La economía mexicana revierte la caída del primer trimestre con su mejor dato desde 2020
Por: Redacción de LYPmultimedios
Ciudad de México, 31 de julio de 2026.— El Producto Interno Bruto de México creció 1.5% durante el segundo trimestre de 2026 respecto al trimestre anterior, y 2.1% a tasa anual, de acuerdo con la Estimación Oportuna del INEGI publicada este jueves. Es el mejor desempeño trimestral de la economía mexicana desde el cuarto trimestre de 2020, y revierte la contracción registrada entre enero y marzo.

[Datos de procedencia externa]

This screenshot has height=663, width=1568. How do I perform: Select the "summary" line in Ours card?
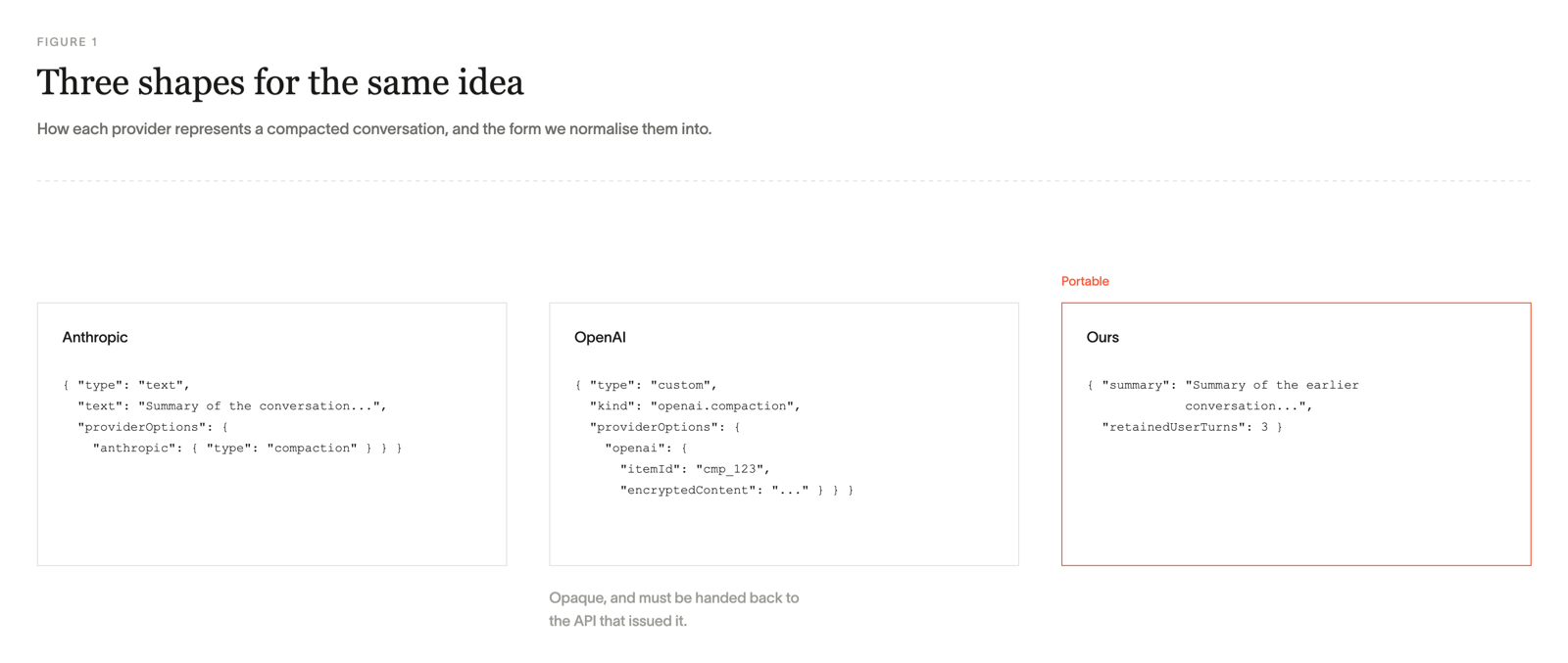point(1223,385)

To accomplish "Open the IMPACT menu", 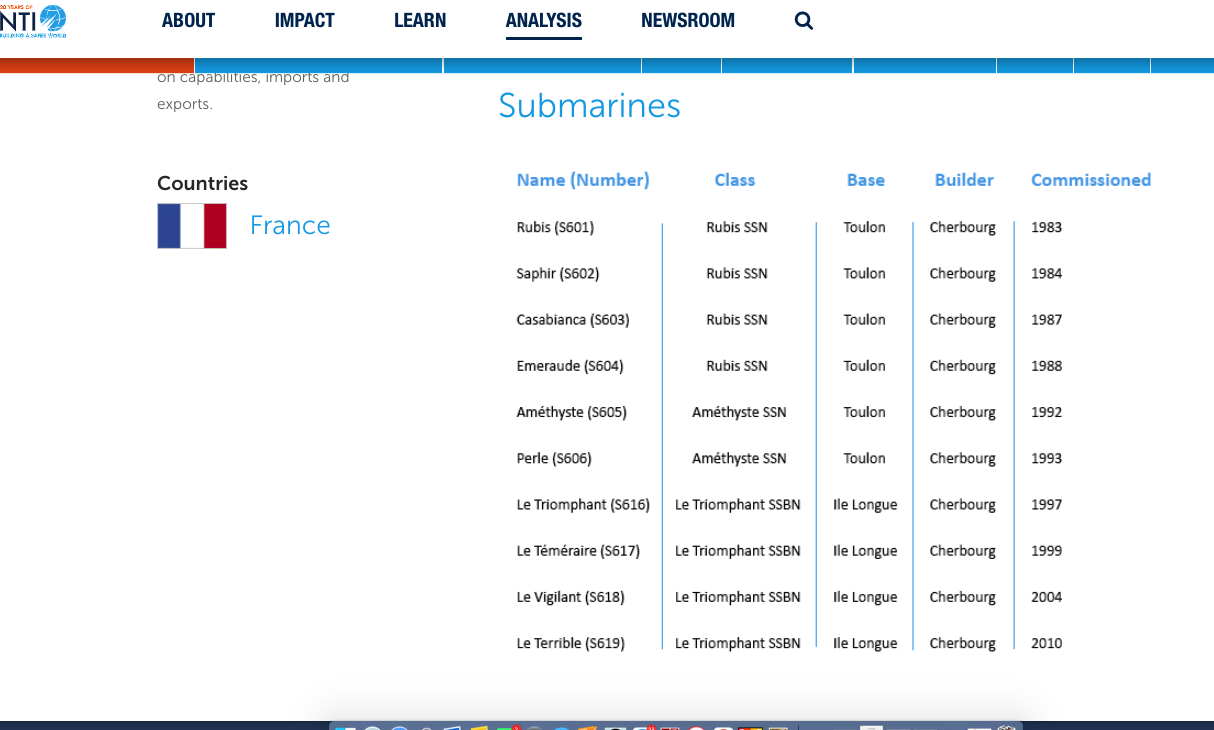I will [305, 20].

«Es el último dato del INEGI. Muy buena noticia», señaló la presidenta Claudia Sheinbaum Pardo al comentar el resultado en su conferencia matutina.
El dato que los analistas no anticipaban
El resultado superó las expectativas del mercado. El consenso de analistas proyectaba un avance anual de 1.6%; algunas instituciones financieras estimaban cifras aún más conservadoras, cercanas al 1.1%. El dato final —2.1%— quedó medio punto porcentual por encima de esa previsión, un margen relevante en indicadores de esta escala.
En el acumulado enero-junio, la economía mexicana registra un crecimiento de 1.2% respecto al mismo periodo del año anterior. El gobierno federal proyecta cerrar 2026 con un crecimiento de 2.3%, según los Precriterios Generales de Política Económica presentados por Hacienda en abril.
Sector por sector
El motor más potente del trimestre fue el campo. Las actividades primarias —agricultura, ganadería, pesca y aprovechamiento forestal— crecieron 3.3% respecto al trimestre previo y 7.3% a tasa anual, la mayor expansión interanual del sector desde 2012, impulsada por el desempeño de las exportaciones agropecuarias y la manufactura de alimentos. Es el sector con menor peso relativo en la economía —representa alrededor del 4% del PIB—, pero su aceleración fue la más pronunciada.
Las actividades terciarias, que agrupan comercio y servicios y aportan dos terceras partes del PIB, crecieron 1.5% trimestral y 2.5% anual. Las actividades secundarias —industria, construcción, minería y manufactura— avanzaron 1.6% trimestral, su mayor alza en 17 observaciones, aunque su crecimiento anual fue más modesto: 0.8%.
Sheinbaum destacó precisamente el peso de los sectores primario y terciario: «El sector primario aumentó de manera muy muy importante, y el terciario también, que son los servicios. Estos dos son los que han movido», dijo, y atribuyó parte del resultado tanto a mayores volúmenes de producción como al alza en los precios internacionales de metales como el oro y la plata.
El asterisco industrial que importa en Querétaro
Hay un matiz en los números que conviene leer con atención desde una entidad manufacturera como Querétaro: pese al repunte trimestral, el sector industrial se mantiene 1.8% por debajo de su último pico. Es la parte de la economía más expuesta al comercio exterior, y la que sigue arrastrando el efecto de la incertidumbre en la relación comercial con Estados Unidos.
Ese dato nacional tiene su reflejo local: la plantilla de empresas manufactureras de exportación en Querétaro pasó de 121,706 trabajadores en octubre de 2025 a 117,606 en abril de 2026, una reducción de 4,100 plazas, según cifras del INEGI. Dicho de otro modo: el buen dato del PIB del segundo trimestre se explica más por campo y servicios que por la industria exportadora, que es precisamente el sector donde Querétaro concentra su apuesta económica.
Qué impulsó los servicios, y qué viene después
Analistas atribuyen parte del dinamismo del sector servicios a la derrama generada por los 13 partidos del Mundial de Futbol 2026 disputados en México durante el periodo, un efecto por definición temporal.
Sheinbaum proyectó que el impulso continuará en la segunda mitad del año, apoyado en obra pública: «La Vivienda para el Bienestar y las obras públicas van a tener un impulso mayor en el segundo semestre y eso va a ayudar mucho», señaló, al identificar la construcción como uno de los grandes motores de crecimiento.
Lo que hay que vigilar
El propio INEGI advierte que la estimación oportuna es preliminar y será actualizada con cifras definitivas. Más allá de ese ajuste técnico, los analistas coinciden en señalar dos factores que pesarán en el segundo semestre: la baja confianza empresarial, que afecta inversión y contratación, y la incertidumbre comercial con Estados Unidos. La pregunta para los próximos meses es si el repunte de abril-junio marca un cambio de tendencia sostenido, o si depende demasiado de factores que no se repetirán —un Mundial que ya terminó y una temporada agrícola excepcional.